Inside my own house I walk more quickly than anywhere else, and often unaided. As soon as I step out of my front door, my movements are slower more deliberate and usually using either crutches or more often than not my wheelchair. Why?

I know my house. I don’t like it much these days – we only have one toilet which is upstairs, and two dogs that frequently need to access our back garden which involves me being downstairs. But as much as I resent it… I know my house.

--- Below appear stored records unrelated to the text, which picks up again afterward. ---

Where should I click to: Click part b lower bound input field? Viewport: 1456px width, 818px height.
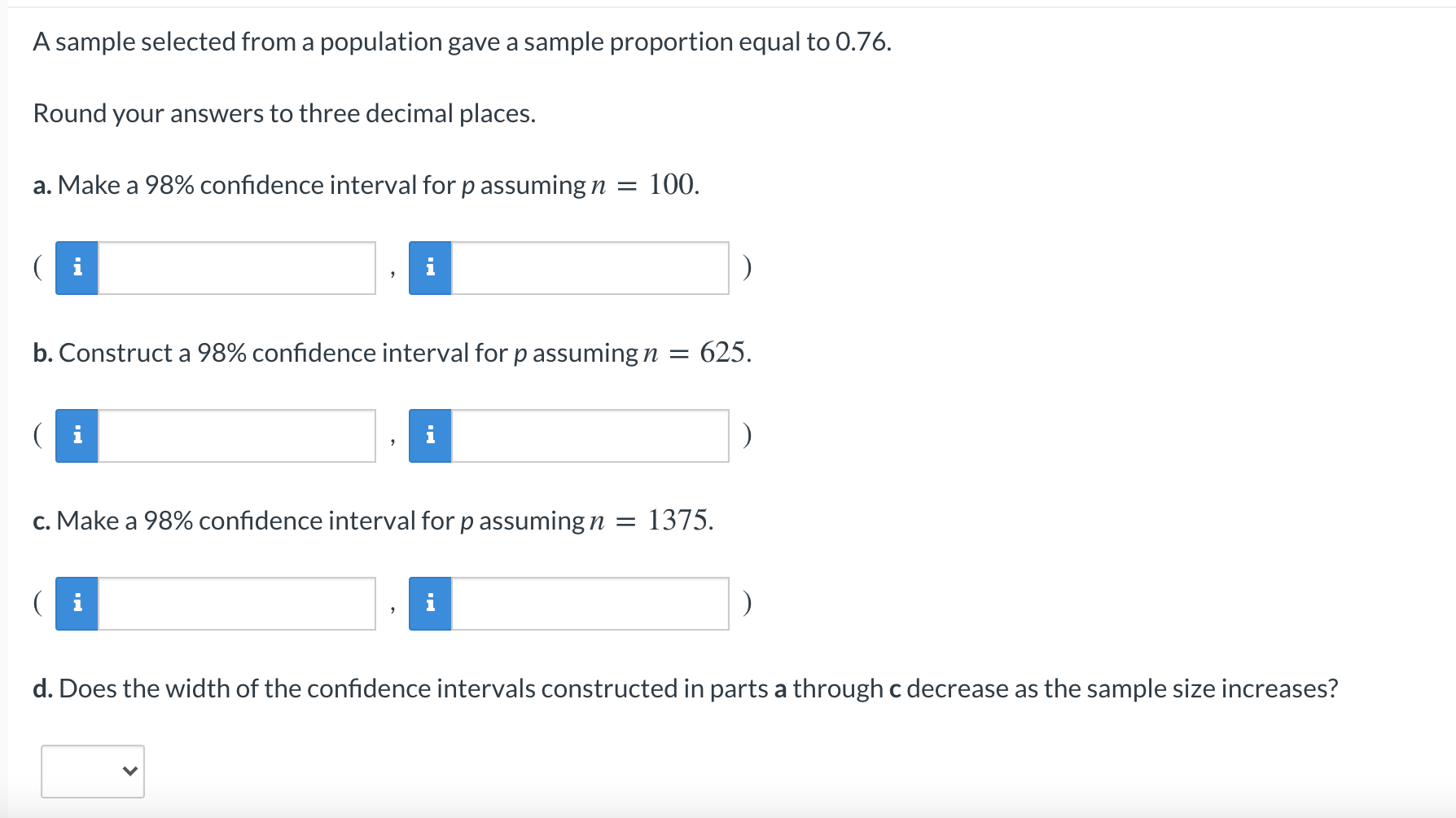pos(236,435)
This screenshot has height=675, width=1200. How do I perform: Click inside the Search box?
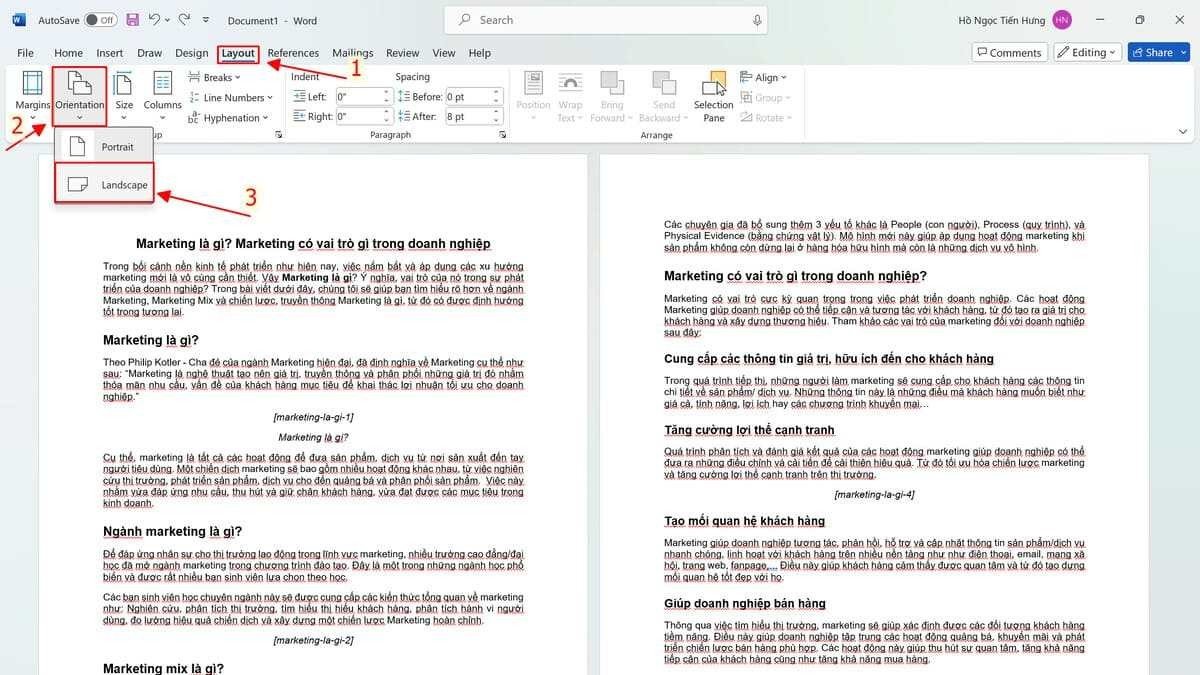[x=600, y=19]
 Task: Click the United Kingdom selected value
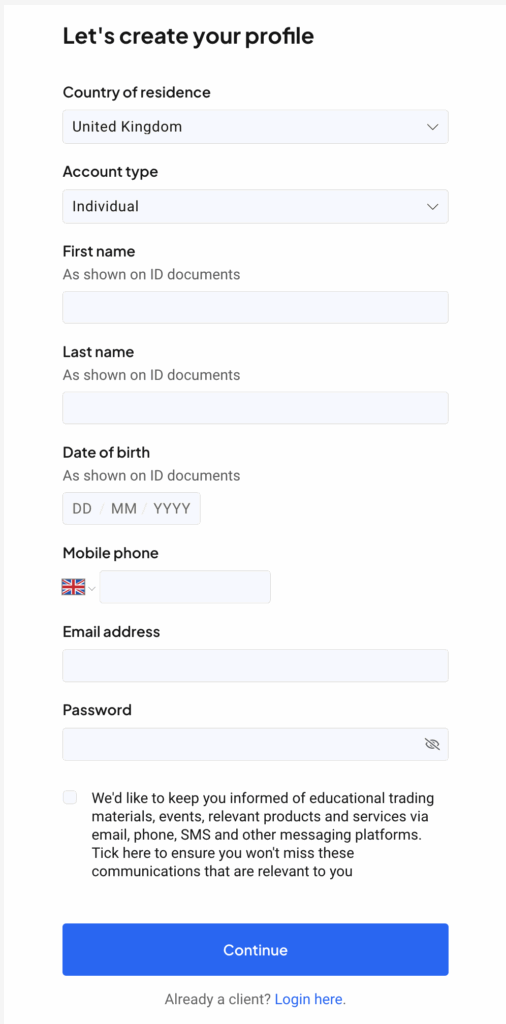tap(127, 127)
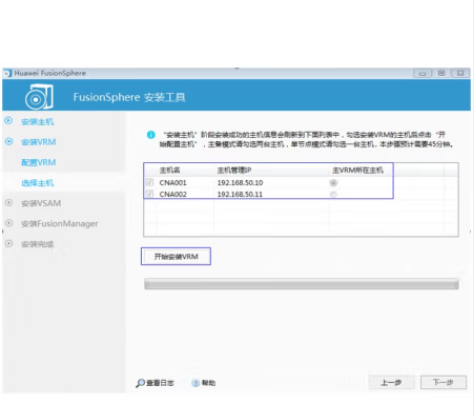Screen dimensions: 476x416
Task: Click the question-mark help icon
Action: [x=196, y=383]
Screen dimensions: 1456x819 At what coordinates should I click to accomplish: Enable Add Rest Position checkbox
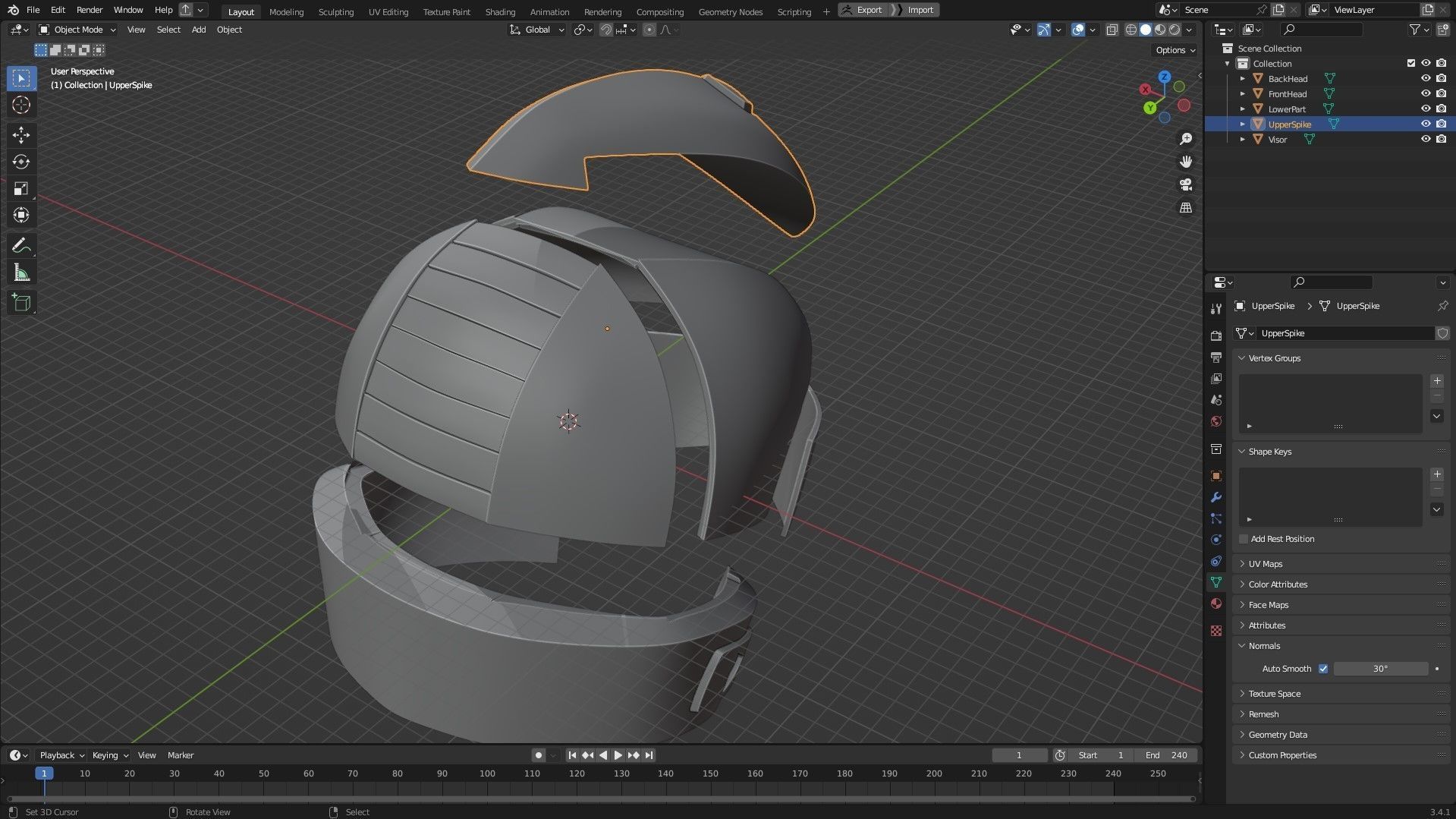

As things get more difficult, I spend more and more time in my house and I know every inch of it. I know every lump and bump. We have hard floors throughout the entire downstairs so there aren’t many, but in our living room with the laminate flooring I know all the subtleties – where it rises and falls, or lists slightly to one side. I know because it makes a difference.

The wider world

Outside, the landscape underfoot is changing all the time. Pavements behave differently beneath you when it’s hot or cold, dry or wet. Then there is the debris of every day life; the stones, leaves, and litter that can make all the difference to my safety.

Even in someone else’s house or another building, dents where furniture used to sit or well worn tracks in carpets are enough to throw me off balance.

In my house, I know the distances between walls in relation to the size of my own body. I know if I fall in the hallway, or on the stairs, whether or not I have time to throw myself against one of the walls to help break my fall and whether or not I will hit it. I know the furniture in my house – I know which pieces of furniture are able to take my weight and help slow my descent if I am on my way down.

I don’t know the structural integrity of other people’s pieces of furniture at other people’s houses. I don’t know the lumps and bumps in their floors. I don’t know how far apart the walls are, or how tall the stairs are, and it means I have to do everything much more slowly and carefully.

In my own house, I am careless.

I put myself at risk when there is a safer way of doing things. I would hurt myself less and I would injure myself less if I always used my crutches, if I always went that little bit slower, if I always micro-analysed every movement that I make, and constantly re-evaluated my “what if I fall right now?” plan… But it’s exhausting.

And because I am still capable of moving faster, life at 25% speed is frustrating and spirit-crushing. If I lived like that 24/7, I would never get anything done. I would never make it to work, or to see my family, because there truly aren’t enough hours in the day to get things done at that pace. I’m not ready to stop work or give up even more of my life. One day I won’t have a choice, but for now I take risks and I live pretty reckless.